The result is a widening gap between the median household income and the money needed for a down payment.
For example, a 20 percent down payment for the average home in California is $160,000. The median household income is only half that, around $80,000.
“What we call the home affordability index — the percentage of households that can afford to buy a home at an average price — has fallen from somewhere around 33% in 2020 to about 20% now in Q1.” said Wei.
The affordability index for housing is expected to fall further to below 20 percent. That is the sharpest drop since the housing market burst before the great recession.
California now wants to help first-time homebuyers with a down payment program called California Dream For All.
“Getting people into the house is great, but we have to read the fine print,” San Jule warned.
The program would give first-time homebuyers 17 percent for their first home. That money would be paid back to the state if the homeowner sells or refinances.

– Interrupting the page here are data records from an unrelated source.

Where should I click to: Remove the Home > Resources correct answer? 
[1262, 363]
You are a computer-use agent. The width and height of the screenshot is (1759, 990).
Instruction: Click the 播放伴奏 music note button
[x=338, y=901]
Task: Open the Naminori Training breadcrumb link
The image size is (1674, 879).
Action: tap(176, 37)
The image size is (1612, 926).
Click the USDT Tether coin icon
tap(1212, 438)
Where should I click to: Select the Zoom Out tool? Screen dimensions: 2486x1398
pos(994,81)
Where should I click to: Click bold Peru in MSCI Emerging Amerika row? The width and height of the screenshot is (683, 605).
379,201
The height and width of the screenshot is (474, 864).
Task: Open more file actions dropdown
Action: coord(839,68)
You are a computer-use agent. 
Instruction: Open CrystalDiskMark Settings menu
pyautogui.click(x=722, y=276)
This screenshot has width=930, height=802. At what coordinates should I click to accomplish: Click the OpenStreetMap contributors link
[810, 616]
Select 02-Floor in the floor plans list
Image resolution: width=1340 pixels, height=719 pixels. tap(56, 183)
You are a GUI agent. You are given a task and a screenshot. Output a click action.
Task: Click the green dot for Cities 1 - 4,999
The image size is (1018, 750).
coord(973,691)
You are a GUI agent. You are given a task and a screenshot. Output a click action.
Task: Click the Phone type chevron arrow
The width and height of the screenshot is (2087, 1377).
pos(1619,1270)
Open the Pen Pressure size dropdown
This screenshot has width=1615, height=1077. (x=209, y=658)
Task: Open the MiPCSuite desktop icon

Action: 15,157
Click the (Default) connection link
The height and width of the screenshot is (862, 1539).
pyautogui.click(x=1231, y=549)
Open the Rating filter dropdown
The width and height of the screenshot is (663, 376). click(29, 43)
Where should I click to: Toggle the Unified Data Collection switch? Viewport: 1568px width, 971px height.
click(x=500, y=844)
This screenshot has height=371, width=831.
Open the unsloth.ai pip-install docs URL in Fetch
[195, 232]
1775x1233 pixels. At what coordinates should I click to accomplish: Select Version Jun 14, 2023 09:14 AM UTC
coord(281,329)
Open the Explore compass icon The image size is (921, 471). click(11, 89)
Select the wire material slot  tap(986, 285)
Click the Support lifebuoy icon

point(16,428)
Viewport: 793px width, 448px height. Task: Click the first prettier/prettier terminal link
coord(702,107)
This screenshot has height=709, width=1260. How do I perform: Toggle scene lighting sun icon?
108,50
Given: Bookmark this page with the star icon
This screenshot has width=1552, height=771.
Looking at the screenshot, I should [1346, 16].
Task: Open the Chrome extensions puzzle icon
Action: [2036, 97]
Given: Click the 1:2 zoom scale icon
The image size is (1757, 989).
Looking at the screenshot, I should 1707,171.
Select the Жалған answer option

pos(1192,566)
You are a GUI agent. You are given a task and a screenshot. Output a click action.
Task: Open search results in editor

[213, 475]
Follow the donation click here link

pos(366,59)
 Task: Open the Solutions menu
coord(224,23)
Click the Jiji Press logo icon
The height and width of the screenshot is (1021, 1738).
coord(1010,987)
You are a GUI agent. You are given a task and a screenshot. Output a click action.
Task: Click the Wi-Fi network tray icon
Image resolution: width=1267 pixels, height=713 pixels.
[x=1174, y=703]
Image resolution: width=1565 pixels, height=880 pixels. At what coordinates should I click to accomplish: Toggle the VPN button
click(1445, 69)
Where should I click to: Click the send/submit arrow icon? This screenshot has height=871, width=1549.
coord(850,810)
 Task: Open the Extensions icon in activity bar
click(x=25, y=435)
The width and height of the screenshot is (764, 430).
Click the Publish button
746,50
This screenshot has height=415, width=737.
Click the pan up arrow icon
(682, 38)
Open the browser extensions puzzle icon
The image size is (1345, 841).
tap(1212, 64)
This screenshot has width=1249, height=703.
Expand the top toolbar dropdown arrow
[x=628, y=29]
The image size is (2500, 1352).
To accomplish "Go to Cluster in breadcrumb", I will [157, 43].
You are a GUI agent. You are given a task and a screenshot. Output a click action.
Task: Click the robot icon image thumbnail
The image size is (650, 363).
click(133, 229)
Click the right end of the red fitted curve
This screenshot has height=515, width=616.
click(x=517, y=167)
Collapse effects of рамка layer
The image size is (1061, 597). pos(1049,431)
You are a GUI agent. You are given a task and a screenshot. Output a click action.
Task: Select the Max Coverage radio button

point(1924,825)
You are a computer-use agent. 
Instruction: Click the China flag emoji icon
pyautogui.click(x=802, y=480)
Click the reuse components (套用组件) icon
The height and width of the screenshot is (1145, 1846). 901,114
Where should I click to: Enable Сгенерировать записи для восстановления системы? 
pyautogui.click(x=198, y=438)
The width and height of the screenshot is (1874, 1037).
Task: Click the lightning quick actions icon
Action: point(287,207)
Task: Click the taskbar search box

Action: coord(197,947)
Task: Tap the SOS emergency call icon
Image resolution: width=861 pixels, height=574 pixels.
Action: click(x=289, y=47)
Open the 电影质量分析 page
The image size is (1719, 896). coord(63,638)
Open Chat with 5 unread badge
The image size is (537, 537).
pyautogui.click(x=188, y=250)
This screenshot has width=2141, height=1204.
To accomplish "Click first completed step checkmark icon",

“The California Dream For All program will give more people the opportunity to break free from the renting cycle, become the first in their family to own a home, and enable more people to help their children and grandchildren get started.” to success,” said California Senate Leader Tony Atkins, a San Diego Democrat who is leading the effort.
“A deposit utility is one step,” Wei said. “We’re hoping to build more homes. I think ultimately it comes down to more homes still being built in California.”
Experts say this is a step in the right direction, but it doesn’t solve the main problem, which is a lack of supply for high demand.
“I don’t think it’s going to be big enough to really make a dent,” said Moussa Diop, assistant professor of real estate at the USC Price School of Public Policy. “It will help some people buy a home, but if the program is important enough, prices could go even higher unless the supply can respond.”
The proposal continues to pass through the California legislature as part of the state budget.